Prior to 2010, the constitution also required that the AG be a member of the House of Representatives or the Senate of Belize. As part of the Belize Constitution (Seventh Amendment) Bill, the government proposed to remove this restriction; the same bill also proposed to replace the right of appeal to the Judicial Committee of the Privy Council with the Caribbean Court of Justice, and to allow dual citizens to become members of Parliament.

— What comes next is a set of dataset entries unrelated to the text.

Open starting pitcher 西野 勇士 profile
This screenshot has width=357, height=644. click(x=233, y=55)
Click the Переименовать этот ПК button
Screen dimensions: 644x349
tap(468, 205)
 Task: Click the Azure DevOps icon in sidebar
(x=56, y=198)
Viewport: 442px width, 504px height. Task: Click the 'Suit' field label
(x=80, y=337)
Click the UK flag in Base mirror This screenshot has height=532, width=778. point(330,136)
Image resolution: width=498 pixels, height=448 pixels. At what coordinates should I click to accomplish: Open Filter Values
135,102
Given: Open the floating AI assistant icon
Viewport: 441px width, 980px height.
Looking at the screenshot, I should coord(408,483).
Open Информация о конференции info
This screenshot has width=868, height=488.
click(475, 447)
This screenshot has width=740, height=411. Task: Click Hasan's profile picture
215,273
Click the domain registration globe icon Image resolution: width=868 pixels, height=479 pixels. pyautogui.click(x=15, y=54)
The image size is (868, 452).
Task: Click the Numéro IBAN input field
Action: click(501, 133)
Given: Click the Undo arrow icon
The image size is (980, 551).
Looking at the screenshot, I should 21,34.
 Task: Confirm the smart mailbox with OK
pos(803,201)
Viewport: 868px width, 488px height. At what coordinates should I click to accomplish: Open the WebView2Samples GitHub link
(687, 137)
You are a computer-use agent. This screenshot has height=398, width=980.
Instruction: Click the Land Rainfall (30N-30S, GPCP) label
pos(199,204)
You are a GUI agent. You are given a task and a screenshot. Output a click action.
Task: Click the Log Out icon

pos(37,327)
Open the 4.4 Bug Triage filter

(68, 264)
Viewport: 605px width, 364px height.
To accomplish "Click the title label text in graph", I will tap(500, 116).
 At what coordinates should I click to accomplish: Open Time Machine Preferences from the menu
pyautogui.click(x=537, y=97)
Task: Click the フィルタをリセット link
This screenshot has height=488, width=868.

The thinking behind this amendment was that an unelected AG could avoid becoming embroiled in partisan politics.

Then-AG Wilfred Elrington, who concurrently held the post of Minister of Foreign Affairs and Minister of Foreign Trade, justified the proposed changes by pointing out that he was already overworked due to his three positions, and that changing the requirement would allow the PM to tap the best talent from the private sector to become AG. However, in the House, Mark Espat (PUP) criticised the bill as creating a special privilege for lawyers to get around the ordinary electoral process on their way to the Cabinet, while Said Musa stated that the change should be unnecessary given that the PM already had the power to appoint a 13th member to the Senate; despite these concerns, the bill passed the House (though with the dual-citizenship MP provisions stripped out. In the Senate, Henry Gordon and Godwin Hulse expressed concern over this change, but the bill passed the Senate as well by a vote of eight-to-two with two abstentions.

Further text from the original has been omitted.